Chapter 5

Hyperbolic Planes

[To son János:] For God's sake, please give it up. Fear it no less than the sensual passion, because it, too, may take up all your time and deprive you of your health, peace of mind and happiness in life.

[Bolyai's father urging him to give up work on non-Euclidean geometry.]

Wolfgang Bolyai (1775-1856)

[SE: Davis and Hersch, page 220

Hyperbolic geometry, discovered more than 170 years ago by C.F. Gauss (1777-1855, German), János Bolyai (1802-1860, Hungarian), and N.I. Lobatchevsky (1792-1856, Russian), is special from a formal axiomatic point of view because it satisfies all the axioms of Euclidean geometry except for the parallel postulate. In hyperbolic geometry there are infinitely many straight lines through a given point that do not intersect a given line.

Hyperbolic geometry and non-Euclidean geometry are considered in many books as being synonymous, but as we have seen there are other non-Euclidean geometries, particularly spherical geometry. It is also not accurate to say (as many books do) that non-Euclidean geometry was discovered about 170 years ago. Spherical geometry (which is clearly not Euclidean) was in existence and studied by at least the ancient Babylonians, Indians, and Greeks more than 2,000 years ago. Spherical geometry was of importance for astronomical observations and astrological calculations. Even Euclid in his Phaenomena [AT: Euclid] (a work on astronomy) discusses propositions of spherical geometry. Menelaus, a Greek of the first century, published a book Sphaerica, which contains many theorems about spherical triangles and compares them to triangles on the Euclidean plane. (Sphaerica survives only in an Arabic version. For a discussion see [NE: Kline, page 120].)

Most texts and popular books introduce hyperbolic geometry either axiomatically or via "models" of the hyperbolic geometry in the Euclidean plane. These models are like our familiar map projections of the earth and (like these maps of the earth) intrinsic straight lines on the hyperbolic plane (surface of the earth) are not, in general, straight in the model (map) and the model (map) also, in general, distorts distances and angles. We will return to the subject of projection, maps, and models in Chapter 16.

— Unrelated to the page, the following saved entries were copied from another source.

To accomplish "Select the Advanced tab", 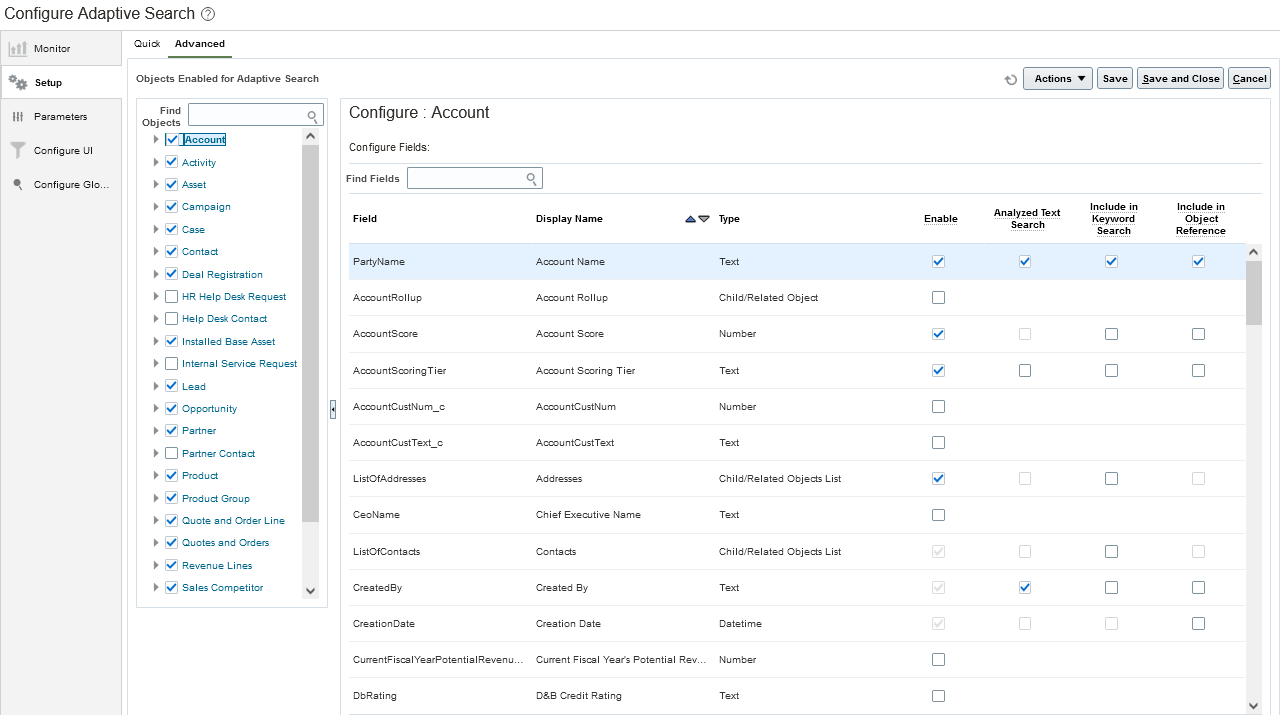I will (x=200, y=44).
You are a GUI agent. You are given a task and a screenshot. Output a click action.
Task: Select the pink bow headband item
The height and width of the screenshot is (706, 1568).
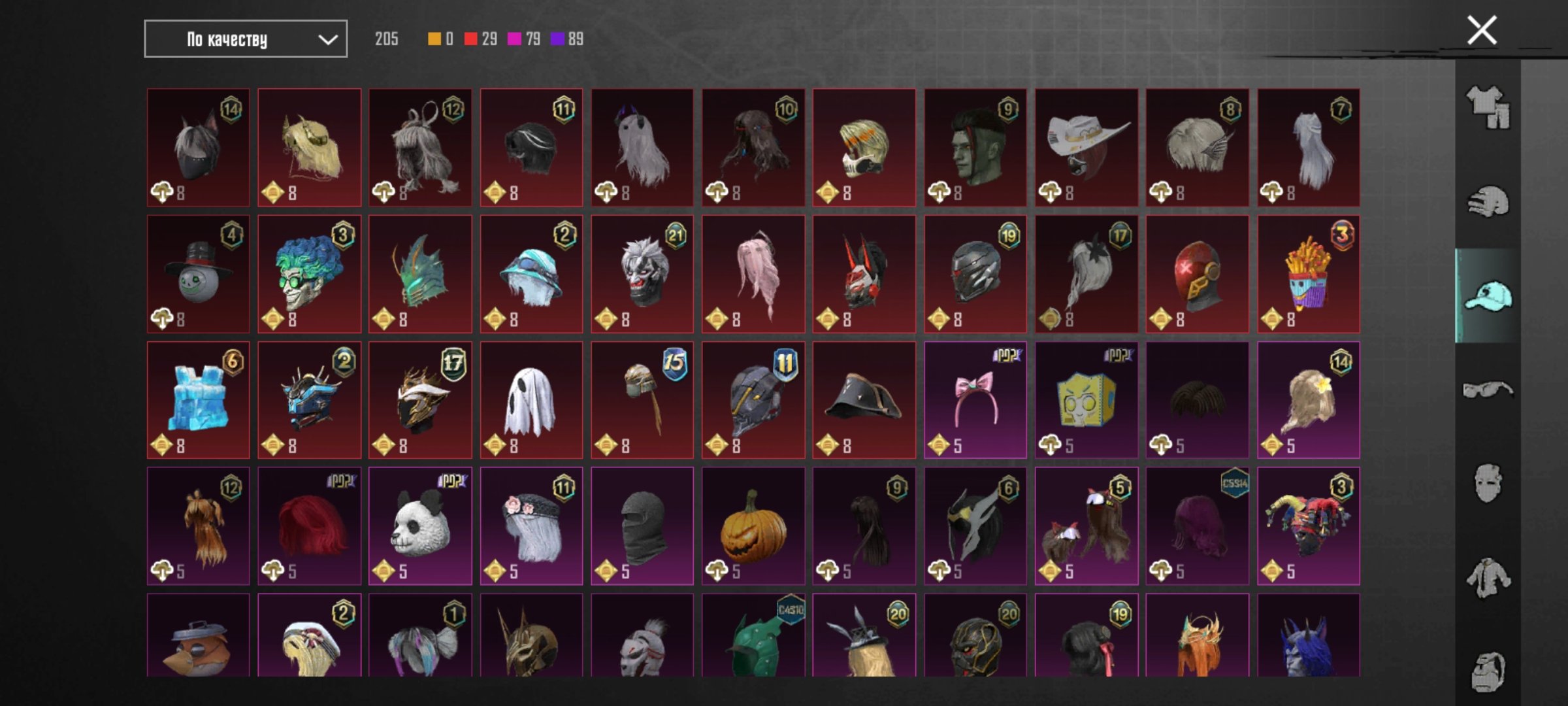click(975, 400)
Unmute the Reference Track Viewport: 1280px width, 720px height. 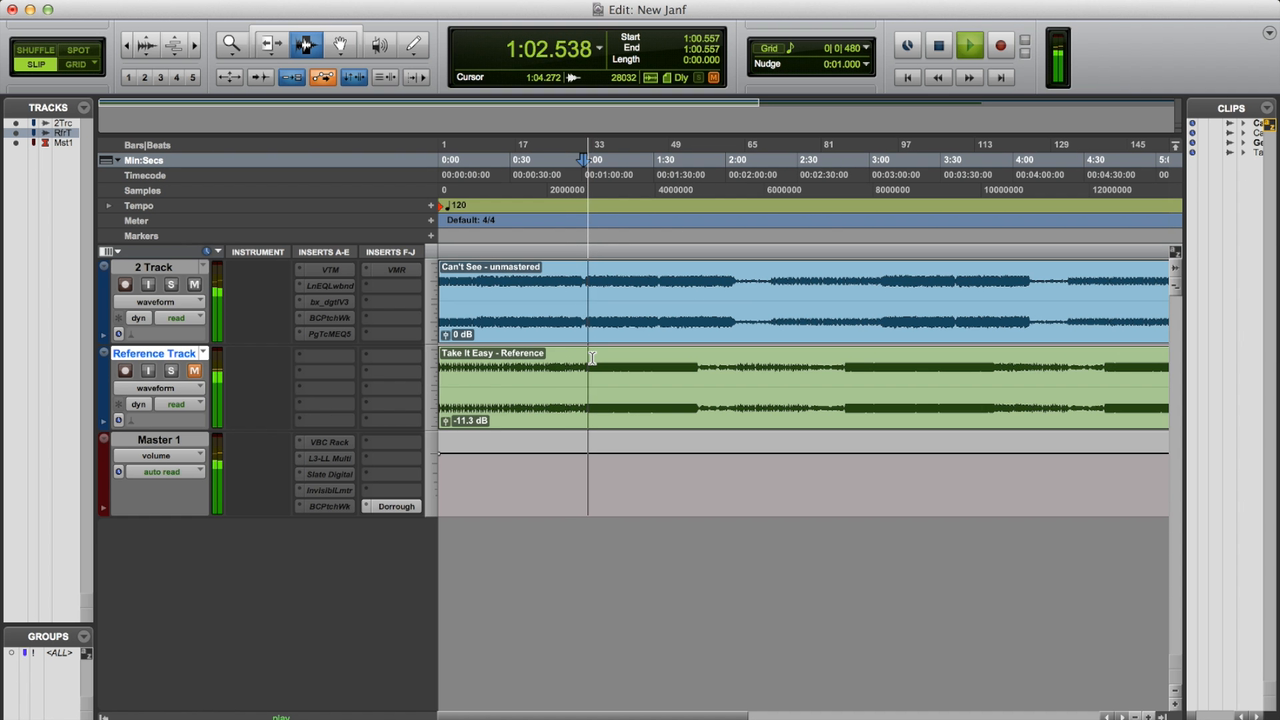coord(194,371)
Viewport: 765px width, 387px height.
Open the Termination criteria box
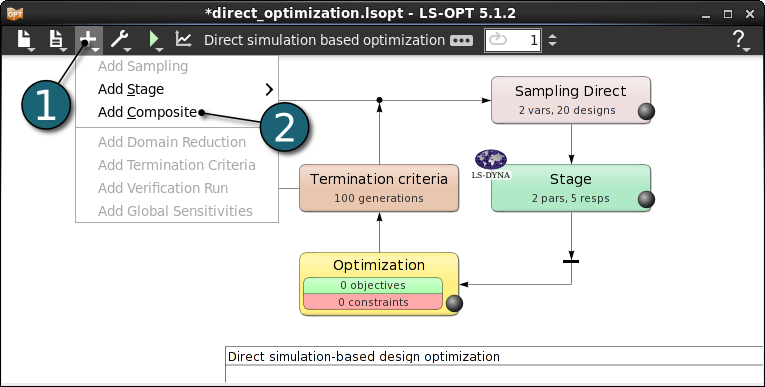[x=379, y=188]
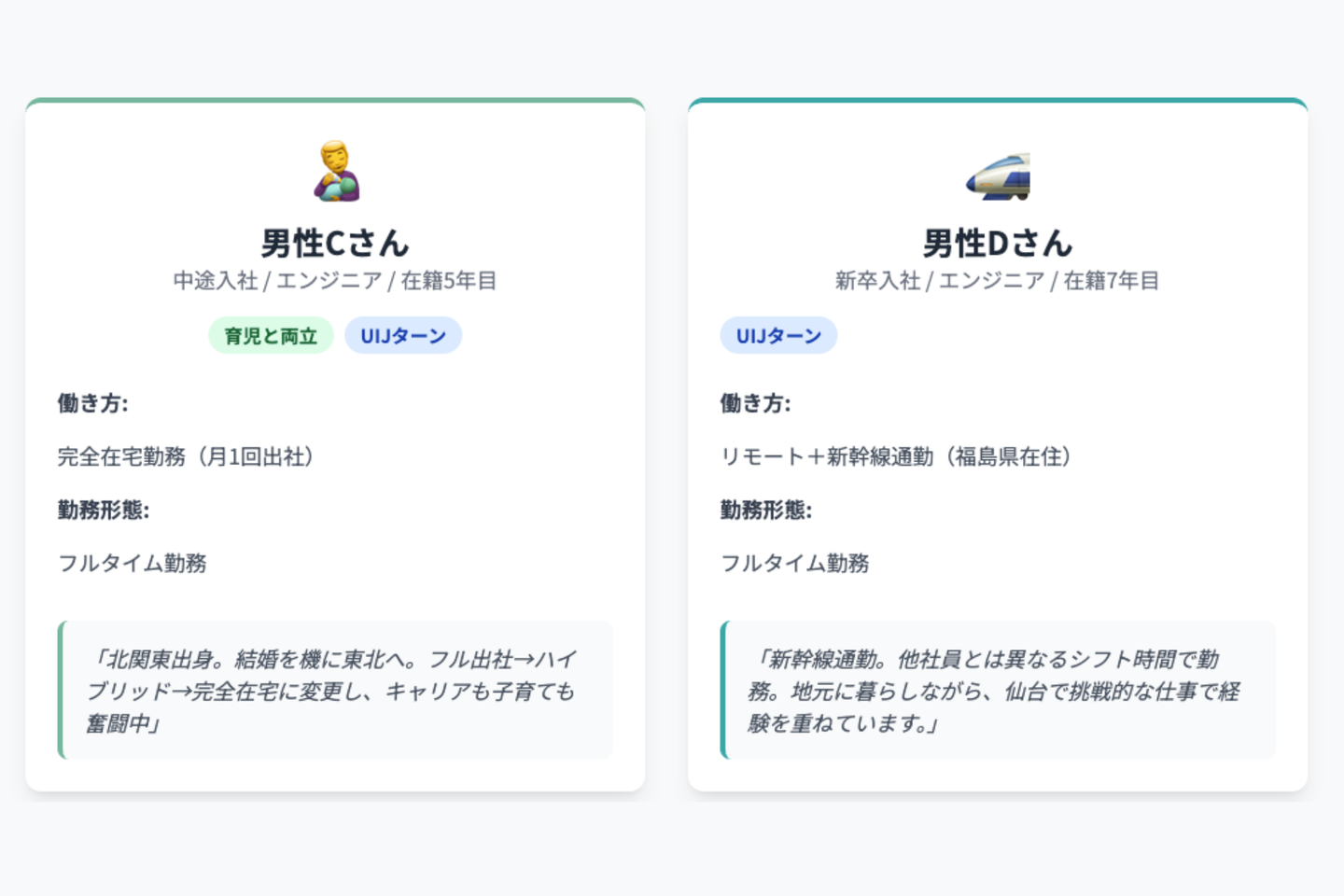Click 働き方 label on 男性Cさん card
The image size is (1344, 896).
tap(93, 403)
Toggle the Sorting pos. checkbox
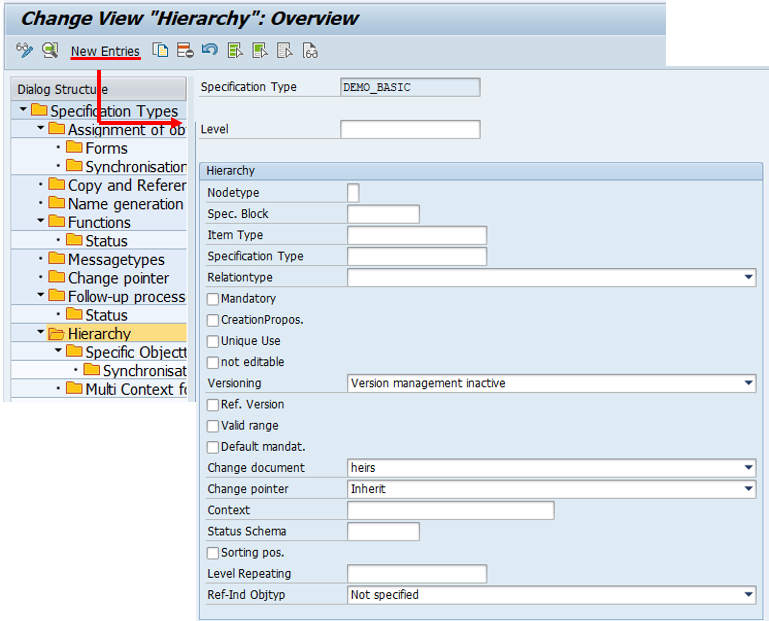Screen dimensions: 769x621 213,553
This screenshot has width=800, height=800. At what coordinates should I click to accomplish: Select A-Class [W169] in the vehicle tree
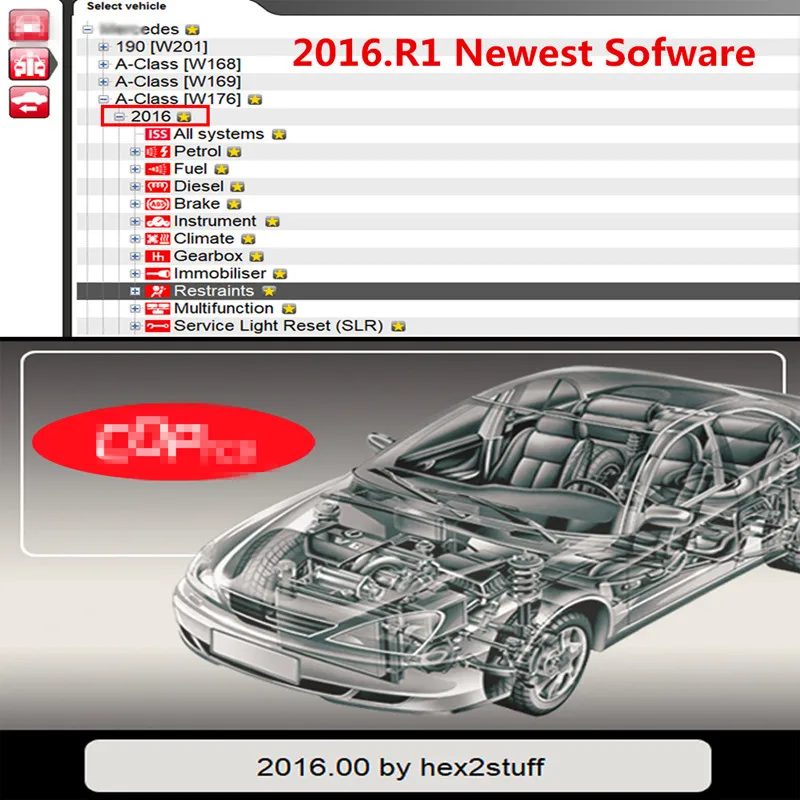177,78
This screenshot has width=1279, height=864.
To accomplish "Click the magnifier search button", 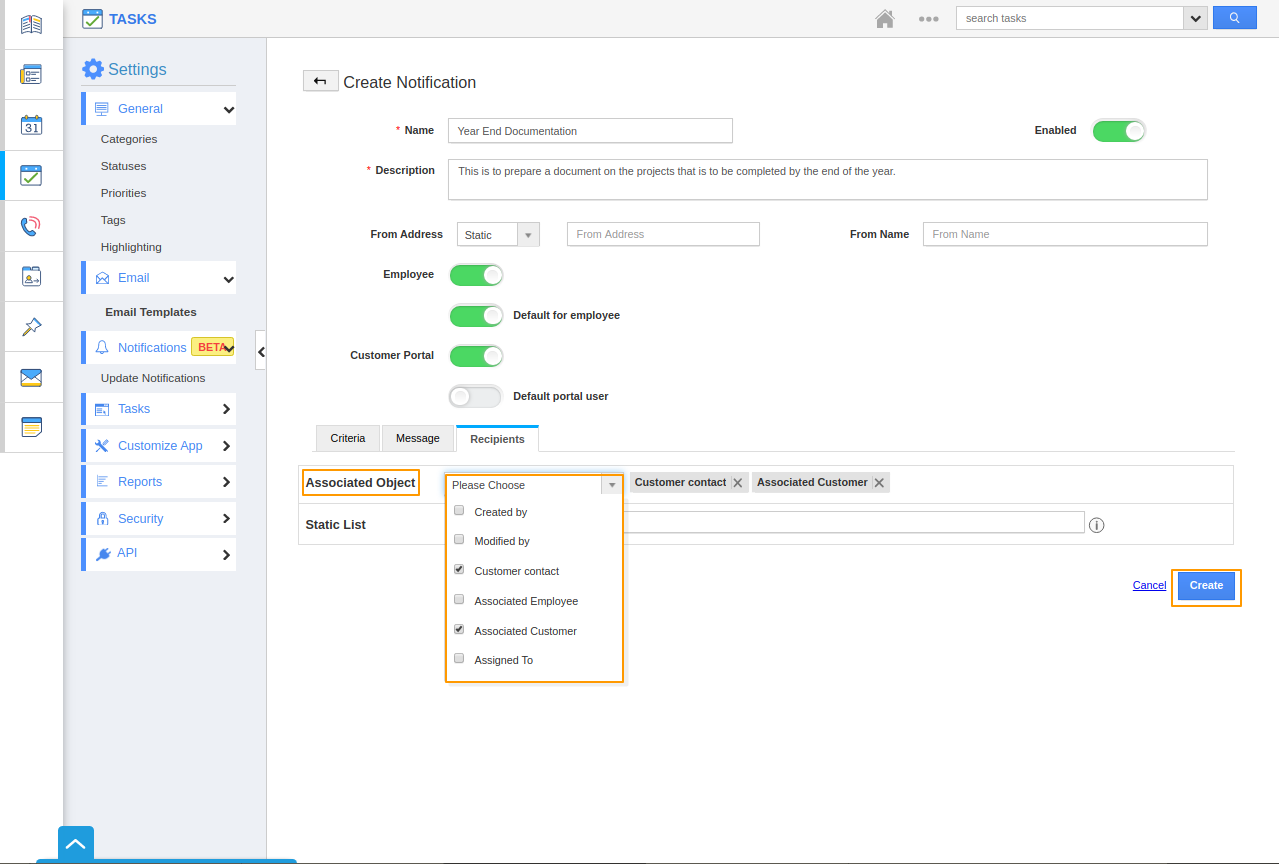I will pos(1234,18).
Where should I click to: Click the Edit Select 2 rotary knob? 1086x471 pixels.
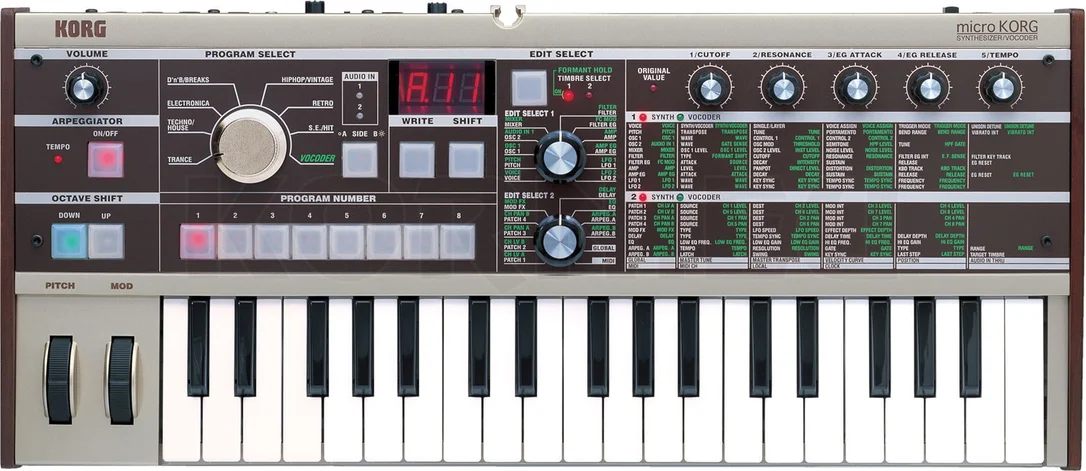point(560,240)
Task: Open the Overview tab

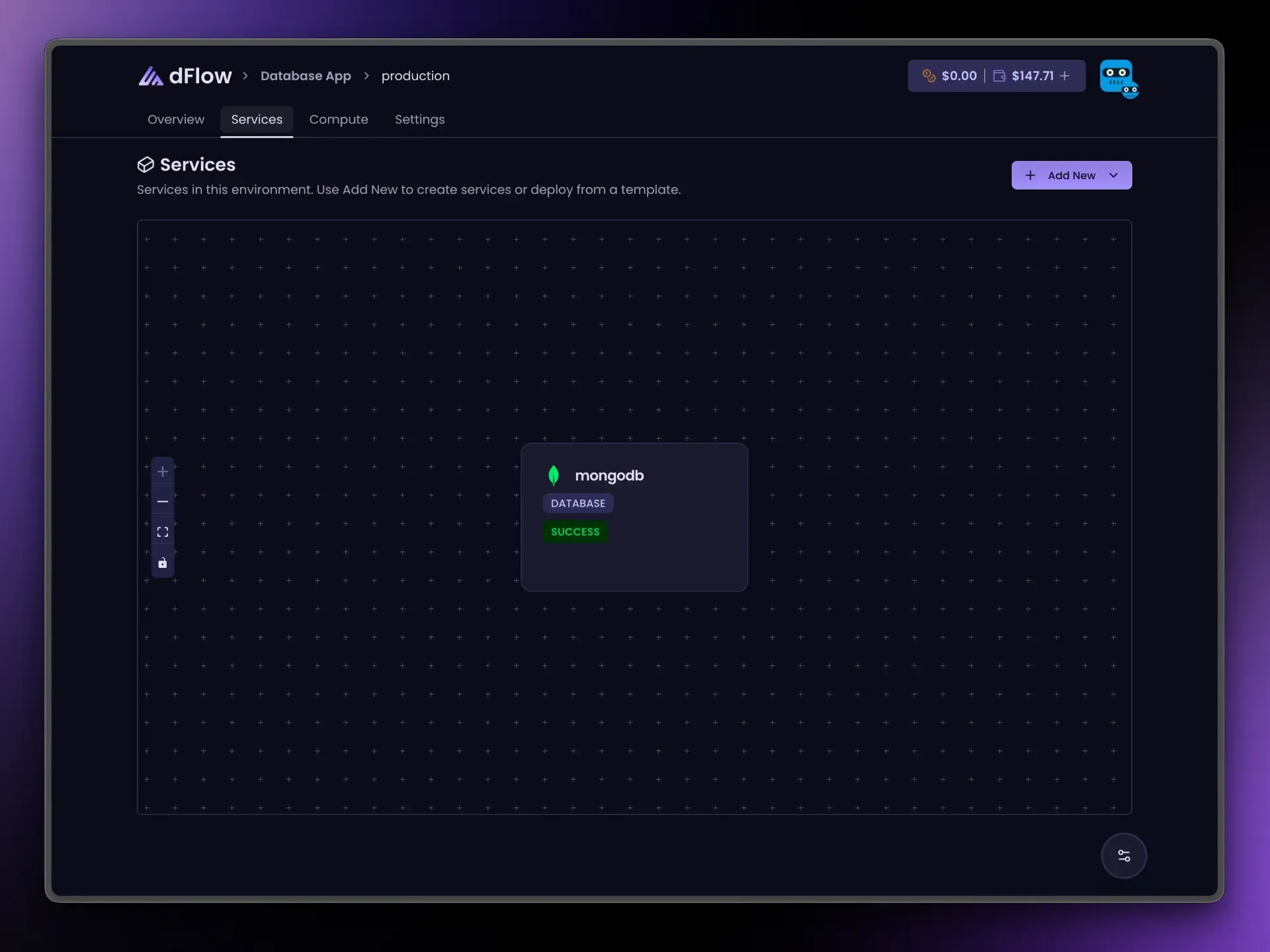Action: coord(176,120)
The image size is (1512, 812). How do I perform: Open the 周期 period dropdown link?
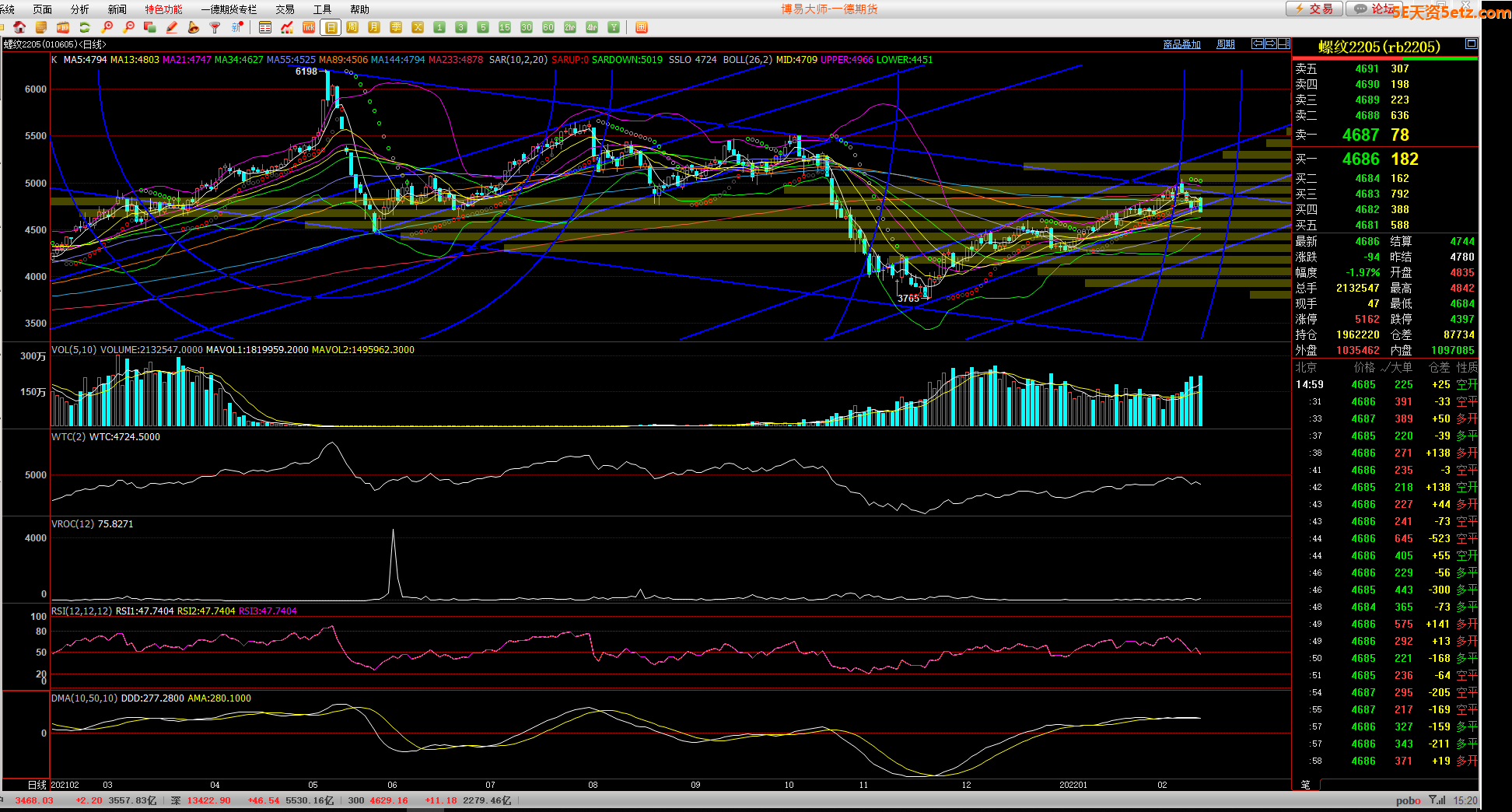coord(1225,44)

In this chapter we will introduce the geometry of the hyperbolic plane as the intrinsic geometry of a particular surface in 3-space, in much the same way that we introduced spherical geometry by looking at the intrinsic geometry of the sphere in 3-space. Such a surface is called an isometric embedding of the hyperbolic plane into 3-space. We will construct such a surface in the next section. Nevertheless, many texts and popular books say that David Hilbert (1862-1943, German) proved in 1901 that it is not possible to have an isometric embedding of the hyperbolic plane onto a closed subset of Euclidean 3-space. These authors miss what Hilbert actually proved. In fact, Hilbert [NE: Hilbert] proved that there is no real analytic isometry (that is, an isometry defined by real-valued functions which have convergent power series), but his arguments work in class C4 (that is, functions whose derivatives exist and are continuous up to the fourth derivative). Moreover, in 1955, N. Kuiper [NE: Kuiper] showed that there is a C1 isometric embedding onto a closed subset of 3-space, and in 1972 Tilla Milnor [NE: Milnor] proved that a C2 isometric embedding was not possible. The construction used here was shown to the author by William Thurston (1946- , American) in 19781; and it is not defined by equations at all, since it has no definite embedding in Euclidean space.

1 The idea for this construction is also included in Thurston's recent book Three-Dimensional Geometry and Topology, Vol. 1 (Princeton University Press, 1997, pages 49 and 50), and is also discussed in the recent book by the author, Differential Geometry: A Geometric Introduction (Prentice-Hall, 1998, page 31) where it is proved that the construction actually results in the hyperbolic plane (as d ® 0).